Depois de um mês, as visitas foram permitidas. Sua irmã foi a primeira pessoa, mas uma reação violenta contra ela garantiu que ficasse mais tempo confinado, com medicamentos fortes e isolado por um tempo. E então, depois de mais um mês, a visita de sua esposa, finalmente. E para ela, a mesma frase que repetia, mas com maiores detalhes: O monstro disforme de braço gigante, e seu avô, aparentemente vivo em um dos quartos da ala abandonada que só ganhava vida à noite.
“Entendo que o senhor fez seu trabalho, e o ajudou muito, mas... Realmente, o que aconteceu com ele?” Amanda, a esposa de Edgar, finalmente pode visitar seu marido, após dois meses de internamento. E após uma conversa com ele, algo no fundo de seu coração dizia que não estava louco.
“É algo que tentamos descobrir, senhora Amanda. Á principio, acreditamos ser esquizofrenia, assim como seu pai e avô tiveram antes dele. As... Alucinações que ele nos apresenta são bizarras, mas seguem o mesmo padrão de seus parentes. Poderia ser a culpa pela morte do avô, já que seu pai o acusou como responsável por isso...”
“Sim, e isso acaba de me lembrar mais um detalhe. Foi devido a essa acusação que ele primeiramente decidiu ficar aqui naquela noite, já que desconfiava do tratamento dispensado pelo hospital. O que quero saber,é... Eu não quero acusar ninguém aqui. Como advogada, estou apenas fazendo o que sei de melhor em um momento tão grave. O senhor tem certeza de que nada aconteceu?As histórias dele sobre a ‘coisa’ que se alimenta da sanidade dos outros...”
“Entendo, o mesmo delírio do avô e do pai. A tendência na maioria das vezes é que encarem os profissionais que os tratam como monstros, mas nesse caso dirigem essa descrição a mim. Talvez, pelo fato de estar destoante do ambiente, com um terno enquanto todos estão vestindo jalecos, gere algum desconforto, alguma desconfiança... Realmente não sei o que pode acionar isso, mas estamos tentando descobrir.”
Os olhos de Amanda não apontam um desafio ou acusação contra a figura do homem, mas sim a súplica por qualquer resposta que seja. Mesmo que algo terrível tenha acontecido, ela precisa saber. A próxima resposta vem de um modo praticamente automático, como a mesma fornecida para Edgar anteriormente.
“Sim. O corpo dessa clinica é integro, assim como viu em suas fichas. São boas pessoas, e posso jurar que o tratamento vai de encontro ás necessidades deles. Sei que não é de grande ajuda o que digo, mas tenha a certeza de que estamos fazendo de tudo para a recuperação de Edgar.”
Esgotada, triste e preocupada, Amanda aceita a resposta, e desaba em lágrimas.

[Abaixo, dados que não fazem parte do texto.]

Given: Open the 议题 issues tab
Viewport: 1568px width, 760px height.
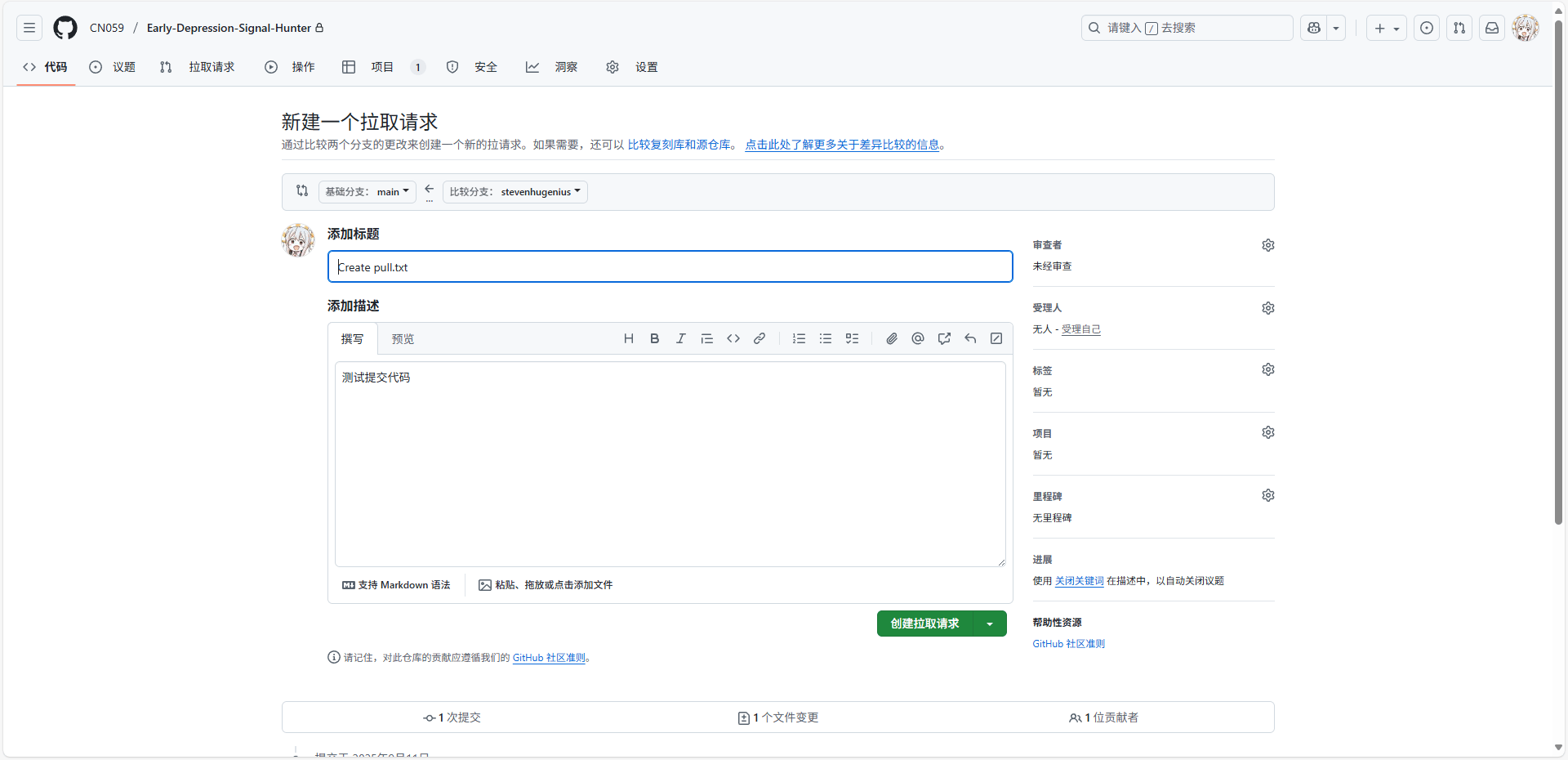Looking at the screenshot, I should pos(113,67).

Em meio ao seu pranto, ela consegue dizer apenas “Obrigado!”, com alguma luz de paz em sua mente. O diretor, levantando-se da sua cadeira, ajeita seu terno novamente.
“Já é tarde, mas o hospital demora para fechar. Eu creio que agendar uma visita para conhecer as instalações pode levar muito tempo, então...” Ele estende sua mão para Amanda, e com um sorriso mascarado de compaixão, faz a oferta.
“A senhora gostaria de conhecer o hospital?”